## Your instructions
Could you recast the lines below as a JSON list of strings, one string per line, leaving out the blank lines?

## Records
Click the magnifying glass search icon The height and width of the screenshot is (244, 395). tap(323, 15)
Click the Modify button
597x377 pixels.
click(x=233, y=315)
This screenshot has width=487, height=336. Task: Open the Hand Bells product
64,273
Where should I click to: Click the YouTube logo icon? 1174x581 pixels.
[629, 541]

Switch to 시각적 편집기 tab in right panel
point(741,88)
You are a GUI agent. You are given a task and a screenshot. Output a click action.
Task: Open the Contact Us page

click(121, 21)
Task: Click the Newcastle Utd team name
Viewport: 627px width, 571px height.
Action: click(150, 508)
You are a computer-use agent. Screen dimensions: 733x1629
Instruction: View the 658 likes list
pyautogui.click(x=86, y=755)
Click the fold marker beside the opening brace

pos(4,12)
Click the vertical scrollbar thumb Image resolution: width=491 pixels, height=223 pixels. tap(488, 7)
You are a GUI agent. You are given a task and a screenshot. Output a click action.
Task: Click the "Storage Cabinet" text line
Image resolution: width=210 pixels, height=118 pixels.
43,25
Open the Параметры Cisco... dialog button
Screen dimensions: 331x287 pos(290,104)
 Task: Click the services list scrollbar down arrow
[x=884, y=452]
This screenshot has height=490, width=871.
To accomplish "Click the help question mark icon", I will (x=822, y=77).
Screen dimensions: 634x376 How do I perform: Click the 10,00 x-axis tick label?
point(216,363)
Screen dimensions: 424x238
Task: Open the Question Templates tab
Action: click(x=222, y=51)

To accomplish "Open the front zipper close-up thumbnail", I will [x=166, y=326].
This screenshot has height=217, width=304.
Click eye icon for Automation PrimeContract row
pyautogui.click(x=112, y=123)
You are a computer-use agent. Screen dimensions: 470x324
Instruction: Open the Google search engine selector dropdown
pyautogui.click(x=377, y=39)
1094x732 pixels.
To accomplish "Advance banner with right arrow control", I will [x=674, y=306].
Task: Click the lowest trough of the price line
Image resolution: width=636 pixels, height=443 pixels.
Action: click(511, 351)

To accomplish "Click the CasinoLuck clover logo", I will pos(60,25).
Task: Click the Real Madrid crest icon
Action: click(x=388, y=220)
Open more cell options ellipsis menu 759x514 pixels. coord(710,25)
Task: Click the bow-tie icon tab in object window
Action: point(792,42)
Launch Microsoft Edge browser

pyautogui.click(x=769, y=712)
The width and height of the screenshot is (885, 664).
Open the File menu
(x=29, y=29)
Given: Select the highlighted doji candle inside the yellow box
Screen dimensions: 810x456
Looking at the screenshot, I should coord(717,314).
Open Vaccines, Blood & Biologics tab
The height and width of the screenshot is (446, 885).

## In response
[
  "Click the magnifying glass search icon The height and width of the screenshot is (244, 395). tap(323, 15)",
  "Click the Modify button",
  "597x377 pixels.",
  "click(x=233, y=315)",
  "This screenshot has width=487, height=336. Task: Open the Hand Bells product",
  "64,273",
  "Where should I click to: Click the YouTube logo icon? 1174x581 pixels.",
  "[629, 541]",
  "Switch to 시각적 편집기 tab in right panel",
  "point(741,88)",
  "You are a GUI agent. You are given a task and a screenshot. Output a click action.",
  "Task: Open the Contact Us page",
  "click(121, 21)",
  "Task: Click the Newcastle Utd team name",
  "Viewport: 627px width, 571px height.",
  "Action: click(150, 508)",
  "You are a computer-use agent. Screen dimensions: 733x1629",
  "Instruction: View the 658 likes list",
  "pyautogui.click(x=86, y=755)",
  "Click the fold marker beside the opening brace",
  "pos(4,12)",
  "Click the vertical scrollbar thumb Image resolution: width=491 pixels, height=223 pixels. tap(488, 7)",
  "You are a GUI agent. You are given a task and a screenshot. Output a click action.",
  "Task: Click the \"Storage Cabinet\" text line",
  "Image resolution: width=210 pixels, height=118 pixels.",
  "43,25",
  "Open the Параметры Cisco... dialog button",
  "Screen dimensions: 331x287 pos(290,104)",
  " Task: Click the services list scrollbar down arrow",
  "[x=884, y=452]",
  "This screenshot has height=490, width=871.",
  "To accomplish \"Click the help question mark icon\", I will (x=822, y=77).",
  "Screen dimensions: 634x376 How do I perform: Click the 10,00 x-axis tick label?",
  "point(216,363)",
  "Screen dimensions: 424x238",
  "Task: Open the Question Templates tab",
  "Action: click(x=222, y=51)",
  "To accomplish \"Open the front zipper close-up thumbnail\", I will [x=166, y=326].",
  "This screenshot has height=217, width=304.",
  "Click eye icon for Automation PrimeContract row",
  "pyautogui.click(x=112, y=123)",
  "You are a computer-use agent. Screen dimensions: 470x324",
  "Instruction: Open the Google search engine selector dropdown",
  "pyautogui.click(x=377, y=39)",
  "1094x732 pixels.",
  "To accomplish \"Advance banner with right arrow control\", I will [x=674, y=306].",
  "Task: Click the lowest trough of the price line",
  "Image resolution: width=636 pixels, height=443 pixels.",
  "Action: click(511, 351)",
  "To accomplish \"Click the CasinoLuck clover logo\", I will pos(60,25).",
  "Task: Click the Real Madrid crest icon",
  "Action: click(x=388, y=220)",
  "Open more cell options ellipsis menu 759x514 pixels. coord(710,25)",
  "Task: Click the bow-tie icon tab in object window",
  "Action: point(792,42)",
  "Launch Microsoft Edge browser",
  "pyautogui.click(x=769, y=712)",
  "The width and height of the screenshot is (885, 664).",
  "Open the File menu",
  "(x=29, y=29)",
  "Given: Select the highlighted doji candle inside the yellow box",
  "Screen dimensions: 810x456",
  "Looking at the screenshot, I should coord(717,314).",
  "Open Vaccines, Blood & Biologics tab",
  "The height and width of the screenshot is (446, 885)."
]